寿海と雷蔵の登場

「番町皿屋敷」と「将軍江戸を去る」

 映画の市川雷蔵は、去年一月東京の「日生劇場」へ出た時、市村竹之丞(中村富十郎)の弁慶で、「勧進帳」の富樫を演じた。ひさびさの舞台ゆえどうかと思ったが、まずおし出しがよくて美貌が光り、せりふも喊声でよくとおって秀逸と推賞した。

 ハンサムでさわやかな富樫という意味では、団十郎につぐものと思い、そののちも彼の舞台復帰を希望したが、十一月の新歌舞伎座へ再び出るのはなによりだ。それに父の寿海も出るのは興味が倍加する。

 第一部に雷蔵は父ゆずりで、岡本綺堂作「番町皿屋敷」の青山播磨を演じるのは、柄と年ごろからいって誠に適切だ。それは寿海がたびたび演じた実績と熟練によって、指導すれば成田屋二代の新しい財産になる。いうまでもなくこれは先代左団次が、大正五年二月本郷座で初演、岡本綺堂が丸本物の「播州皿屋敷」で青山鉄山が、お菊を責め殺す陰惨な時代物を、新解釈によって、鉄山に代る播磨とお菊との純真な恋愛に改め、原作と逆に「男の純情」をねらって劇化した。これが左団次の紳士的人格からずばり的中してヒットとなった。この死後これを寿海が継承して、左団次に似た人格から、純情男播磨が寿海に再現されて、この時代に生きたわけだ。雷蔵にもそうした人間感があるだけに、寿海の教えを守れば必ず成功するはずである。

 なお、お菊は先代松蔦の当り芸だったが、昭和初期、南座で先代左団次の播磨で興行中急病で倒れた時、その日急に、寿海の寿美蔵が代り役に立たされたそうだ。彼は女形も可能なため、代役をしいられただけに、断りきれずに演じて、大変に困った話を私は彼から聞いたことがある。それを書くと長くなるから省くが、こんどこれを朝丘雪路が演じるが、これも寿海について教えを受ければ、雷蔵と好一対になる。さらに雷蔵は、寿海に似ているだけでも、自重、勉強して彼の役々を継承すれば、上方歌舞伎に新しい分野が開けると思う。

 雷蔵は半年前に、私の住んでいる京都の郊外のある古めかしいお寺へ忍者物の撮影に来ていた。それとわかるとそのあたりは大さわぎで、大変な人出だ。僅か数分ですむ仕事にかかわらず、その人気はすばらしかった。そして彼がその寺の塀をのりこえるひとコマがすむと、大勢の撮影陣が彼をとりかこんでつれて帰る豪華さは、私も少し驚いた。が、この人気のあるうちに、局面転換の理由でも、舞台へ出るのは将来のために有利であろう。そしていくどもいうが、寿海の指導第一に進んでほしい。

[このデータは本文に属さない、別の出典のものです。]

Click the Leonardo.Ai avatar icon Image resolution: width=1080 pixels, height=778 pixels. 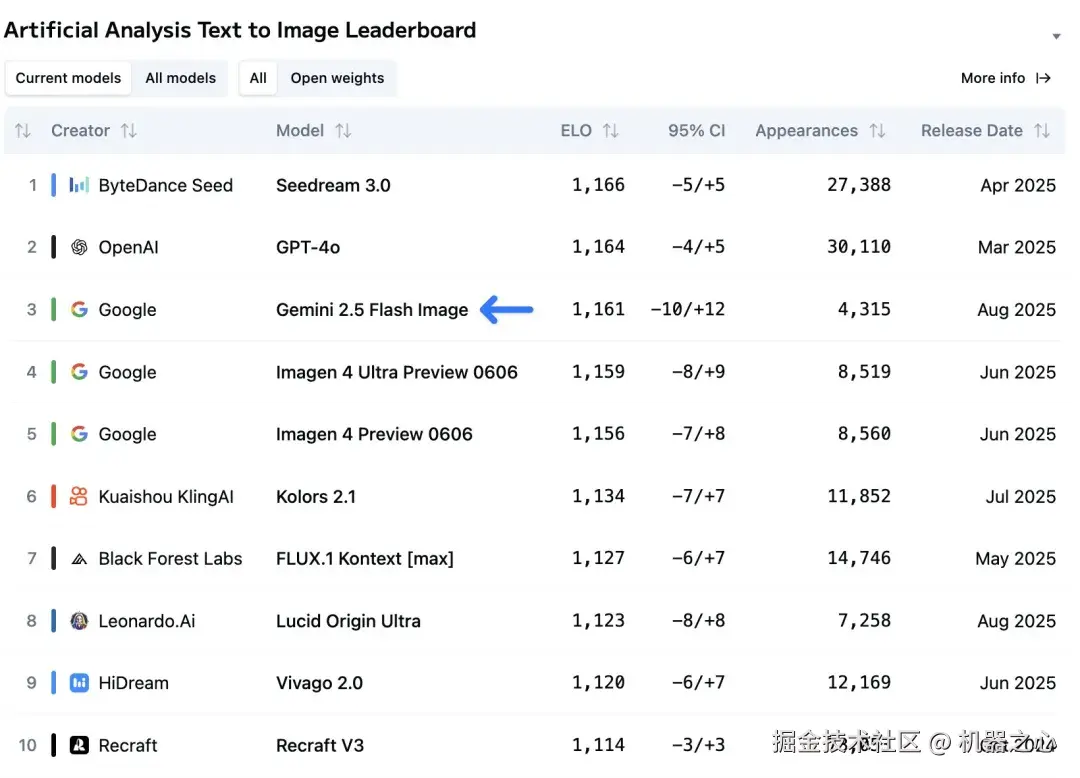click(79, 621)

 第二部の真山青果作「将軍江戸を去る」は、これも先代左団次が昭和九年十一月東京劇場で初演。「慶喜命乞」の続編としてヒットした秀作だ。これを見るたびに、このテーマのよさを思うが、さすがは真山青果だ。この「江戸城明渡」を題材にした作に、高安月郊のものがある。それは明治末期に書かれ、松竹になっては大正七年五月歌舞伎座で初めて出、これも左団次中心で演じたが、古い時代の作とはいえ、単にあの事実の劇化程度であった。が、青果はさすがにそれに終らずに、事実から人間、人間からその心理へと掘り下げていった。特にこの終局の千住大橋で、歩一歩と江戸を去る将軍の心持、その悲哀をねらった舞台化は、いいテーマと思う。「江戸城明渡」の終局では、やはり江戸の町人たちが、将軍が江戸城を明渡して、われわれは助かったが、それにしてもいまごろの将軍様の心持は、どんなものだろうというせりふで幕になったと覚えている。そしてこの町人は先先代段四郎(亡き猿翁の父)で、元来江戸っ子の人ゆえ、下町の人らしく、存外しみじみした実感が出てよかった記憶が残っている。しかし、その場面は昼だし、格別に新味はなかった。それをこの青果作は夜にして、あの橋を見せたシーンのとり方といい、提灯の火といい「場」としても余韻に富む。私の好きな左団次シリーズの一つである。

 寿海のこの主役もみごとに左団次の妙にせまる好演だし、風格も苦悩つづきの将軍らしい。相手の説得する役山岡を雷蔵は、雄弁第一の大役だが、彼の舞台復帰の一つの試みとして十分期待できると思う。(三宅周太郎 公演番付より)

三宅 周太郎(みやけ しゅうたろう):1892(明治25)年7月22日 - 1967(昭和42)年2月14日は、演劇評論家。兵庫県加古川市生まれ。媚びぬ劇評に徹し、また、文楽の興隆に尽くした。